------ LISTED ENTRIES ------
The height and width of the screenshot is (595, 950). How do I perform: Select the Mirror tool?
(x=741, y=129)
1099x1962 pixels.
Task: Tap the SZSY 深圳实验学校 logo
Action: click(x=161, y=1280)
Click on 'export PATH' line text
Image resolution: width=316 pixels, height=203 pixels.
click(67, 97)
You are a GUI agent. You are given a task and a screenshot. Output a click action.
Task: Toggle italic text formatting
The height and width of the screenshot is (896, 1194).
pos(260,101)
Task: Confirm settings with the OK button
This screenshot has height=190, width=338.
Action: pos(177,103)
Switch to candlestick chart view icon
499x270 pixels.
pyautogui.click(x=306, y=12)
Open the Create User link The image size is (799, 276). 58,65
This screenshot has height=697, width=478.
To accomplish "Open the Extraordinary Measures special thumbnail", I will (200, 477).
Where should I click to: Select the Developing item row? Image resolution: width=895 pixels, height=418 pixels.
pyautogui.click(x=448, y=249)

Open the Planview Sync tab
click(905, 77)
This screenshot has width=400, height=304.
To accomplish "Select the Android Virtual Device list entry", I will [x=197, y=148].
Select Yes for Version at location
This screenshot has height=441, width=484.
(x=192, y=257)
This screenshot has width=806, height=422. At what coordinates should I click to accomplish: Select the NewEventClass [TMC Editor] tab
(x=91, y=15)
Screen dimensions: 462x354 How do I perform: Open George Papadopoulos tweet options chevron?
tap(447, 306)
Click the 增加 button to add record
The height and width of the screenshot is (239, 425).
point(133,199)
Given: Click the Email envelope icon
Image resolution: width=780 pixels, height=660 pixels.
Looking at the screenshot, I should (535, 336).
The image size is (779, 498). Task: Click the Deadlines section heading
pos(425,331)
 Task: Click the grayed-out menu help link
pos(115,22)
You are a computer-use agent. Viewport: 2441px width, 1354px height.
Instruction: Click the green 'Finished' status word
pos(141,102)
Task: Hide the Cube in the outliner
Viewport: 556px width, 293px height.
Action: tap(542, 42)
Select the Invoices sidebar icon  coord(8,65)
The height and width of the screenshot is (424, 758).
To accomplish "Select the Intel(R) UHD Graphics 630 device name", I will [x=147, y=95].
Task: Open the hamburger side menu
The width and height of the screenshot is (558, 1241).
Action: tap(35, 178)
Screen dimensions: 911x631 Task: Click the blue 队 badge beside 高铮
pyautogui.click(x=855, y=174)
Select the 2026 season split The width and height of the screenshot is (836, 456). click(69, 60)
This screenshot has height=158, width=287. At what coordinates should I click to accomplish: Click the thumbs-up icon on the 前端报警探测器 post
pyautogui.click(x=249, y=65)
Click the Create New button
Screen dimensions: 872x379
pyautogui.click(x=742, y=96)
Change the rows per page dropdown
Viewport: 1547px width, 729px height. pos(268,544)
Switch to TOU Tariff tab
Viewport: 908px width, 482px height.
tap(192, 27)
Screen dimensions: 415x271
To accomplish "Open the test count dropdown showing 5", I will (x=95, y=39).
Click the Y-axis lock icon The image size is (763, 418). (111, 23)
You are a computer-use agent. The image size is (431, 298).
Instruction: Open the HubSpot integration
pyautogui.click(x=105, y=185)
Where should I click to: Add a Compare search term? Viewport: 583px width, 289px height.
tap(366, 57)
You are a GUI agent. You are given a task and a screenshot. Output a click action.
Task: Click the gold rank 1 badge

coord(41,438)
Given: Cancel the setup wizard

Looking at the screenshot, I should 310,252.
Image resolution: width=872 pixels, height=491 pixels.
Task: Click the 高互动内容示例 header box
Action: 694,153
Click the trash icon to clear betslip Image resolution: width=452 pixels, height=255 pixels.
------
WHAT TO DO: Your answer must be the full set of entries, copied exactly.

OUTPUT FOR THIS EXERCISE:
The height and width of the screenshot is (595, 950). How do I perform: Select the Mirror tool?
(x=741, y=129)
1099x1962 pixels.
Task: Tap the SZSY 深圳实验学校 logo
Action: click(x=161, y=1280)
Click on 'export PATH' line text
Image resolution: width=316 pixels, height=203 pixels.
click(67, 97)
You are a GUI agent. You are given a task and a screenshot. Output a click action.
Task: Toggle italic text formatting
The height and width of the screenshot is (896, 1194).
pos(260,101)
Task: Confirm settings with the OK button
This screenshot has height=190, width=338.
Action: pos(177,103)
Switch to candlestick chart view icon
499x270 pixels.
pyautogui.click(x=306, y=12)
Open the Create User link The image size is (799, 276). 58,65
This screenshot has height=697, width=478.
To accomplish "Open the Extraordinary Measures special thumbnail", I will (200, 477).
Where should I click to: Select the Developing item row? Image resolution: width=895 pixels, height=418 pixels.
pyautogui.click(x=448, y=249)

Open the Planview Sync tab
click(905, 77)
This screenshot has width=400, height=304.
To accomplish "Select the Android Virtual Device list entry", I will [x=197, y=148].
Select Yes for Version at location
This screenshot has height=441, width=484.
(x=192, y=257)
This screenshot has width=806, height=422. At what coordinates should I click to accomplish: Select the NewEventClass [TMC Editor] tab
(x=91, y=15)
Screen dimensions: 462x354 How do I perform: Open George Papadopoulos tweet options chevron?
tap(447, 306)
Click the 增加 button to add record
The height and width of the screenshot is (239, 425).
point(133,199)
Given: Click the Email envelope icon
Image resolution: width=780 pixels, height=660 pixels.
Looking at the screenshot, I should (535, 336).
The image size is (779, 498). Task: Click the Deadlines section heading
pos(425,331)
 Task: Click the grayed-out menu help link
pos(115,22)
You are a computer-use agent. Viewport: 2441px width, 1354px height.
Instruction: Click the green 'Finished' status word
pos(141,102)
Task: Hide the Cube in the outliner
Viewport: 556px width, 293px height.
Action: tap(542, 42)
Select the Invoices sidebar icon  coord(8,65)
The height and width of the screenshot is (424, 758).
To accomplish "Select the Intel(R) UHD Graphics 630 device name", I will [x=147, y=95].
Task: Open the hamburger side menu
The width and height of the screenshot is (558, 1241).
Action: tap(35, 178)
Screen dimensions: 911x631 Task: Click the blue 队 badge beside 高铮
pyautogui.click(x=855, y=174)
Select the 2026 season split The width and height of the screenshot is (836, 456). click(69, 60)
This screenshot has height=158, width=287. At what coordinates should I click to accomplish: Click the thumbs-up icon on the 前端报警探测器 post
pyautogui.click(x=249, y=65)
Click the Create New button
Screen dimensions: 872x379
pyautogui.click(x=742, y=96)
Change the rows per page dropdown
Viewport: 1547px width, 729px height. pos(268,544)
Switch to TOU Tariff tab
Viewport: 908px width, 482px height.
tap(192, 27)
Screen dimensions: 415x271
To accomplish "Open the test count dropdown showing 5", I will (x=95, y=39).
Click the Y-axis lock icon The image size is (763, 418). (111, 23)
You are a computer-use agent. The image size is (431, 298).
Instruction: Open the HubSpot integration
pyautogui.click(x=105, y=185)
Where should I click to: Add a Compare search term? Viewport: 583px width, 289px height.
tap(366, 57)
You are a GUI agent. You are given a task and a screenshot. Output a click action.
Task: Click the gold rank 1 badge

coord(41,438)
Given: Cancel the setup wizard

Looking at the screenshot, I should 310,252.
Image resolution: width=872 pixels, height=491 pixels.
Task: Click the 高互动内容示例 header box
Action: 694,153
Click the trash icon to clear betslip Image resolution: width=452 pixels, height=255 pixels.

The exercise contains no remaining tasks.